> _DIRECTIVE 1_: According to the blog post, on what date and where did California end?
> _DIRECTIVE 2_: Print the part of the blog post that opens with the words containing "it's amazing..." and closes with "of California, forever.".

> _EXTRACT TO READ_:
========================================

8.17.2004

it's amazing...

how a sight or a sound can trigger a memory. This one wafted in and out when I was listening to the local college station during the ride home tonight. It's the last damned California story I'm going to tell, mostly because I need to clean out the mental attic and definitly because it was the end of California, forever.

California ended on March 1st, 1973, on the beach at the end of Avenue G. Everything you owned was packed in your car, the apartment over the luncheonette emptied out, hollow and melting like a jack o'lantern on a late November front porch. No ghosts could live there, it was a place too sad for haunting, we carried our ghosts out with us, quietly as always. We met up on the chilly beach just after noon, when the fog had been blown over to try out Japan by the landward breeze. I couldn't talk. You wouldn't. Not that we ever did that much, our conversations were mostly visual. You stuck you hand out from under the red and white striped blanket you wore wrapped around you and took mine, only for a moment and then let it drop. You buried your face in the side of my arm and cried. I could only look down at your always bare feet, so tan and so tiny and watch the sand crush up between your curled toes. It half covered your pink nail polish and made your toes look like lost bits of coral. You turned away from me and walked away and I didn't watch you go, but I should have. And so it ended a block from where it began, with a late night cup of coffee and a glance. It was real quiet when California died. I was never party to the death of a place before. It wasn't nice.

========================================

Entries on where items appear:
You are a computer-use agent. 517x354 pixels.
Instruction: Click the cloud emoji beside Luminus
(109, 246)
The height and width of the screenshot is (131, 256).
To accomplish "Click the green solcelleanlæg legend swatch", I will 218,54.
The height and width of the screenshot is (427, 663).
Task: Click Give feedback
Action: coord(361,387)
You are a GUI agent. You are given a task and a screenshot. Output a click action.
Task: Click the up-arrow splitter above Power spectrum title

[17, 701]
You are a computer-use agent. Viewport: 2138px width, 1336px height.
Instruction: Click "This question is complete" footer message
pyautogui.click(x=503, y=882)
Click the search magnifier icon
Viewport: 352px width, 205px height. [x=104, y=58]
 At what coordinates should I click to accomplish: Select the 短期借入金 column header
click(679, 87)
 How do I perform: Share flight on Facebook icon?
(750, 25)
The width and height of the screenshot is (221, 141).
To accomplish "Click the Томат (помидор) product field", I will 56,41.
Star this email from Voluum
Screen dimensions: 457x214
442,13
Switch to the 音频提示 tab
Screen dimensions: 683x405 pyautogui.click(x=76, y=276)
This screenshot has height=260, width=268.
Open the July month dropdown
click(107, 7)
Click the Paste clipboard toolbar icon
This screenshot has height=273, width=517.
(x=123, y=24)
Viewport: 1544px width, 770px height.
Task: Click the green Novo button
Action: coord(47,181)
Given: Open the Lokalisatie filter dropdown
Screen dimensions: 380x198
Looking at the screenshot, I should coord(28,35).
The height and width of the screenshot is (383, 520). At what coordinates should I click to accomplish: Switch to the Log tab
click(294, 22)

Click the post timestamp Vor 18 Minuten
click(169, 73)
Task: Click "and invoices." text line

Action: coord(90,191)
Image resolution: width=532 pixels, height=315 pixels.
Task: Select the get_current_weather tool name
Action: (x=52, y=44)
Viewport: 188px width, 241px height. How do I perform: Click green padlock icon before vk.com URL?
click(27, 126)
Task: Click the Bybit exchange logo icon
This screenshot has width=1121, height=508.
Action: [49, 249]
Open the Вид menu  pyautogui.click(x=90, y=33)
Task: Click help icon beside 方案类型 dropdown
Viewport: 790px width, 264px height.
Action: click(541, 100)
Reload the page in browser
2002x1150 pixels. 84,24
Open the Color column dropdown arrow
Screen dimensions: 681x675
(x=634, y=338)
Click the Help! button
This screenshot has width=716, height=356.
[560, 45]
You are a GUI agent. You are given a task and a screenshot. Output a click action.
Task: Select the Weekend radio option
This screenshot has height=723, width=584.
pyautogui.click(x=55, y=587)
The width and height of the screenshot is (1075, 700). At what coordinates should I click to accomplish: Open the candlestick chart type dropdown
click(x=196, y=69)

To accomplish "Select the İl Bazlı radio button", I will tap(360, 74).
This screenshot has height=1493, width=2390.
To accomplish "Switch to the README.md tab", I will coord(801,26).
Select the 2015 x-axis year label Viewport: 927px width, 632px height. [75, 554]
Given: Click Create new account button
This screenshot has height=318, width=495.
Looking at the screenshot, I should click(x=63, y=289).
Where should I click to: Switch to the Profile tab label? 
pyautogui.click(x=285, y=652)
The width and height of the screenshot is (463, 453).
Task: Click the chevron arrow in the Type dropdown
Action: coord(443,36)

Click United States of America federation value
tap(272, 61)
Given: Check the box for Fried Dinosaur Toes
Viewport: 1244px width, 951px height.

========================================

> _FULL ANSWER 1_: On March 1st, 1973, on the beach at the end of Avenue G.

> _FULL ANSWER 2_:
it's amazing...

how a sight or a sound can trigger a memory. This one wafted in and out when I was listening to the local college station during the ride home tonight. It's the last damned California story I'm going to tell, mostly because I need to clean out the mental attic and definitly because it was the end of California, forever.